The original Panda 4x4 was launched in June 1983 and the second generation was launched in 2004. It is a City Car and most people buy them specifically for city use. The latest generation Panda 4x4 is a City Car but one with a very capable 4 wheel drive system. There’s a choice of two engines: a 0.9 litre TwinAir petrol and a 1.3 litre 16V MultiJet diesel, and we tried both engines on the launch; both on road and off-road. I have never been a keen fan of the TwinAir as it’s noisy and trying to get the official combined fuel consumption figure of 61.4 MPG is impossible. You would have to drive it so slowly in the highest gear possible and generally be a very cautious, Saint-like driver to achieve the official fuel consumption figures. On the road circuit the car we were driving achieved a lowly 33 MPG – and that was taking it steady. For a thousand pounds more the 1.3 litre diesel makes much more sense as it will nearly achieve the quoted fuel consumption figure of 60.1 MPG, which means over a couple of years you could almost get your money back in saved fuel costs.
When we saw the off-road course located in some muddy woods south of Coventry, we thought even the sturdiest of large 4x4s would struggle to make it from one end to the other as the cars we were using had standard road tyres. Had Fiat taken on too big of a challenge? The muddy hills were quite steep, the downhill stages were long and precarious looking, and it was all a bit scary to be attempting them in a City Car. However this little thing went through, although not with the greatest of ease as there was some scraping going on underneath the car when it struck some boulders and frozen bits of land. This wasn’t a problem though as the people from Fiat told us that the underside of the car was well protected and any lasting damage would be avoided. The 4x4 has an improved ground clearance compared to the standard car so it’s more capable of going over rougher and uneven terrain. We took it through some fairly deep water and again it performed brilliantly. At the end of the gruelling course everyone agreed just how capable the Panda 4x4 was and how it has genuine 4x4 credibility.
Despite the lengthy wording from Fiat on how it works, the one thing to understand is that in reality – especially on slippery surfaces – it does actually work.
Now for the techy bit on how the 4x4 system works.

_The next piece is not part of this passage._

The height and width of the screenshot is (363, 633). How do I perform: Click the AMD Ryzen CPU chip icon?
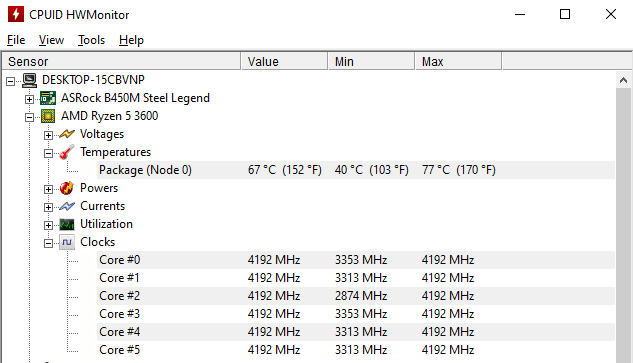(48, 116)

On a regular 2 wheel drive car the torque is distributed equally to each wheel. If one wheel starts slipping a regular differential will make that wheel turn even more, increasing the slip. The Panda 4x4 features ESP with ELD (Electronic Locking Differential) as standard. The ELD helps improve traction by braking wheels with poor grip on slippery terrain and transferring the driving force to those with greater grip. To enable ‘Lock Mode’ the couplings’ hydraulic circuit is preloaded in order to react more quickly in the instance of different speeds between front and rear axles. So the system works front and rear and left and right. Despite the lengthy wording from Fiat on how it works, the one thing to understand is that in reality – especially on slippery surfaces – it does actually work.
The cost of Panda 4x4 starts from £13,950 for the petrol or £14,950 for the much better 1.3 litre diesel.